Lizzie a 15 ans et plus aucune envie d’aller à l’école. Depuis que sa mère a fait un bébé dans le dos de son beau-père et que celle-ci déprime, elle veut se rendre utile… mais pas seulement à la maison. Alors quand la maison de retraite du coin cherche des auxiliaires de bonne volonté – et c’est déjà pas mal -, elle se lance : après tout, quelle différence entre le bébé Danny et les pensionnaires de Paradise Lodge ? Mis à part les dentiers qui peuvent malencontreusement se mélanger pendant leur lessive … ou les rondes aux WC à organiser régulièrement pour chacun des 35 pensionnaires – moins pire que les couches, non ? … ou la présence d’une morgue au fond du couloir ? Bref, Lizzie pense pouvoir rapidement devenir un élément encadrant indispensable, et ainsi faire comprendre à la principale du lycée et à sa mère son désintérêt pour les cours. Pourtant, comme tout univers professionnel, Paradise Lodge a ses règles, ses us et coutumes, ses gentils et ses méchants, ses abus. Elle y a ses habitudes, elle s’y construit une vie qui lui plait bien, elle y côtoie des collègues qui pourraient bien devenir des amies et qui se passionnent pour ses études des shampoings disponibles sur le marché. Et le jour où un établissement concurrent menace la survie de « sa » maison de retraite, Lizzie prend la tête de la fronde. Il n’est pas encore vieux celui qui la dégoûtera de cette nouvelle vocation.
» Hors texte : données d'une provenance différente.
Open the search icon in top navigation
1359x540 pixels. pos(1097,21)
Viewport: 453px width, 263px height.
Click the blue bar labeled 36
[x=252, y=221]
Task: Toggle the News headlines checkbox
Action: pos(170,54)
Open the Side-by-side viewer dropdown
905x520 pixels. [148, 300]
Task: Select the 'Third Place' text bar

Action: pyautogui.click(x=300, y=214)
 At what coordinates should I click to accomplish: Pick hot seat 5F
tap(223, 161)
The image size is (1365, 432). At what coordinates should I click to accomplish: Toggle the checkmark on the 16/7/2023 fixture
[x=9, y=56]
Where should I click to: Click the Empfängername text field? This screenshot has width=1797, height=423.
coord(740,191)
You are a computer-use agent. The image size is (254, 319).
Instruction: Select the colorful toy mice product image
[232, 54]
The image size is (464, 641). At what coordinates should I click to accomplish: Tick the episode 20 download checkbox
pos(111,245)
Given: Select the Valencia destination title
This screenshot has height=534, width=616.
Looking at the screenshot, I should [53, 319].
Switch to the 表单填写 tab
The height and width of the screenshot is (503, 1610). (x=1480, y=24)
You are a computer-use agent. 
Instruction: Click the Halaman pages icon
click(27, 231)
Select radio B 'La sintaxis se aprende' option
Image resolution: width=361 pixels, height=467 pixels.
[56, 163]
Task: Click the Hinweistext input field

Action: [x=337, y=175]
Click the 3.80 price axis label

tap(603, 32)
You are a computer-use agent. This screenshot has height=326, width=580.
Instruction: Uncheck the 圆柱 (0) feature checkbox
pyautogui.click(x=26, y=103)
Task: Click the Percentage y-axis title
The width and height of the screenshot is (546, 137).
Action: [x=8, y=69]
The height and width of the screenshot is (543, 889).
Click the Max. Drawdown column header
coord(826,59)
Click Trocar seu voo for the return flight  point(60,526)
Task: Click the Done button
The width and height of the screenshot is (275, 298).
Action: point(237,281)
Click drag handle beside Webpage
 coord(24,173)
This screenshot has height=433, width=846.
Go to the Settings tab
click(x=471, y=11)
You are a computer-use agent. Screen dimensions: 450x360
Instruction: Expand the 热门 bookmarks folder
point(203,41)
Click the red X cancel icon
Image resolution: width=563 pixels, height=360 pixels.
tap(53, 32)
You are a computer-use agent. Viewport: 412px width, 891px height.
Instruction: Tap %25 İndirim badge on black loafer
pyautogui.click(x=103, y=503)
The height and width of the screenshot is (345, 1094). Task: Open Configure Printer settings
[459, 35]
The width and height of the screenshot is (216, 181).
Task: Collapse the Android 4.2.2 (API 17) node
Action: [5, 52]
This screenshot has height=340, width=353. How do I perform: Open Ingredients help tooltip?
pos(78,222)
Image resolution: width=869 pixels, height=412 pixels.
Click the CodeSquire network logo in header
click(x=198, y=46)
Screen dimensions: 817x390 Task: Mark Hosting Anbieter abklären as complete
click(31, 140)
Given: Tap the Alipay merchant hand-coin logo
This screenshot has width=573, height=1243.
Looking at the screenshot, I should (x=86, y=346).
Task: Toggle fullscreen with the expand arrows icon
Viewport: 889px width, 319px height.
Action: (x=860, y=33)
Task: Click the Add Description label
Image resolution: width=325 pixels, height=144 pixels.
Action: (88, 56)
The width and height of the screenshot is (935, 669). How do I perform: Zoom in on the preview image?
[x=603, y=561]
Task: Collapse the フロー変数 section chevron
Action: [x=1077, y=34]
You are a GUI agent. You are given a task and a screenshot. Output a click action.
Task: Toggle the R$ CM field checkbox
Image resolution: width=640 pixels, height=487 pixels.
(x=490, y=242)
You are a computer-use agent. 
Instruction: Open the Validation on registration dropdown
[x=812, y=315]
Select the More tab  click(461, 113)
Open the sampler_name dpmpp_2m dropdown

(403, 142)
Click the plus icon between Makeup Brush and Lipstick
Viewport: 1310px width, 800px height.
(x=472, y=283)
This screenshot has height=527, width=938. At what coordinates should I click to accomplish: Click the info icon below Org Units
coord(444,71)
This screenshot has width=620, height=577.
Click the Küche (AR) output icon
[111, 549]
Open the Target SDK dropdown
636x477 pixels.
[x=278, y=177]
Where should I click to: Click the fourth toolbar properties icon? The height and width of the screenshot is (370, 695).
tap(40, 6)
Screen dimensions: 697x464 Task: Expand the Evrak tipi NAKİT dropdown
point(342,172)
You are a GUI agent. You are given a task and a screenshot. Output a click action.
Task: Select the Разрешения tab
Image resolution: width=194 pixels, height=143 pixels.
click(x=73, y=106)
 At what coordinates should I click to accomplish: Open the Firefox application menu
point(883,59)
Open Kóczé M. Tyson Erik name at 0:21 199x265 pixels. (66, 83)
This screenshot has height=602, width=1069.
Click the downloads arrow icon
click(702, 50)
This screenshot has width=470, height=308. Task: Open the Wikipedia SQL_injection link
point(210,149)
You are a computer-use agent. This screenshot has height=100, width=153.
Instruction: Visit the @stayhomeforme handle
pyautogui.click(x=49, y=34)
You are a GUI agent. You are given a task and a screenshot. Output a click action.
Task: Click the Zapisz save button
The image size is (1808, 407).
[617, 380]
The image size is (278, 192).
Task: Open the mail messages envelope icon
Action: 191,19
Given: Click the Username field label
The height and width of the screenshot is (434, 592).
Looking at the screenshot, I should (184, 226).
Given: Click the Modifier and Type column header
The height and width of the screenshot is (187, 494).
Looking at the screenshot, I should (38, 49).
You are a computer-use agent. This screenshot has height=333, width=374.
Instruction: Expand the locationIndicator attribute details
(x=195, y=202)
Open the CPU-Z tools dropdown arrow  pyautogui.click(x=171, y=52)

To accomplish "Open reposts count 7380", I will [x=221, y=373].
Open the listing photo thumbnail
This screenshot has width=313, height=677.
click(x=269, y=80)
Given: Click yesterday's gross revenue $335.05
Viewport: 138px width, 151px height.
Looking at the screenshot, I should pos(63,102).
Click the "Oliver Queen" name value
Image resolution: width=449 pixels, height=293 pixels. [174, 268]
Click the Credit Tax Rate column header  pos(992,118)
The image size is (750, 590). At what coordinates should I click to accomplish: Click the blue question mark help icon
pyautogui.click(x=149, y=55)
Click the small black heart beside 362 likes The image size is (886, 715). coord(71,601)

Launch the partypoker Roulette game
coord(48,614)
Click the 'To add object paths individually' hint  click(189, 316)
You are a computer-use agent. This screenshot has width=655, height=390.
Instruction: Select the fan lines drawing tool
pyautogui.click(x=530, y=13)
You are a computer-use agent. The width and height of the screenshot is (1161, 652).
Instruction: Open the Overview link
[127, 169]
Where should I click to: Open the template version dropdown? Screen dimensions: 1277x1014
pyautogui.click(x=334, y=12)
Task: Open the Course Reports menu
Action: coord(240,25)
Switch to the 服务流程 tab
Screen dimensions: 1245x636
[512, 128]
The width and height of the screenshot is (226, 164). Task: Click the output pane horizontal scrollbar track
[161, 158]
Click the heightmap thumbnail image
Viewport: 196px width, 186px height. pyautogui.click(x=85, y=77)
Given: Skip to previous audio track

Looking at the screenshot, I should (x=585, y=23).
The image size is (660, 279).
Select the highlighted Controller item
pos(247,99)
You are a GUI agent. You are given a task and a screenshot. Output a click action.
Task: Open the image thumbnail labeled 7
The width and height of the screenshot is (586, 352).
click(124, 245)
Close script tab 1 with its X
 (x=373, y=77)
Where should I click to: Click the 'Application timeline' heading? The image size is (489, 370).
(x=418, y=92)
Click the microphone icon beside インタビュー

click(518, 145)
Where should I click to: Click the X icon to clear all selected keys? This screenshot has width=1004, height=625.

Avec humour, Nina Stibbe lève le voile sur la vieillesse et sa prise en charge, sur les turpitudes des établissements de prise en charge où le meilleur côtoie le pire, sur ces hommes et ses femmes qui, par vocation ou par défaut prennent soin ou font vivre un enfer à nos anciens – et sur ces Anciens qui peuvent parfois devenir des Diables en fauteuils roulants. Parce qu’il vaut parfois mieux en rire, on se prend rapidement au jeu, et on déguste ce roman doux-amer avec délectation. Autant vous le dire, je le lis habituellement pas ce genre de roman, pour tout un tas de raison, mais cette exception en valait le coup.

Ça pique quelque peu donc, vous l’aurez compris, mais on sourit et on compatit, on s’attache à Lizzie, à ses collègues, aux pensionnaires qui tous veulent seulement faire s’articuler quelques années encore de leur vie dans les meilleures conditions possibles. Décapant, intelligent, un tantinet caricatural… du moins l’espère-t-on !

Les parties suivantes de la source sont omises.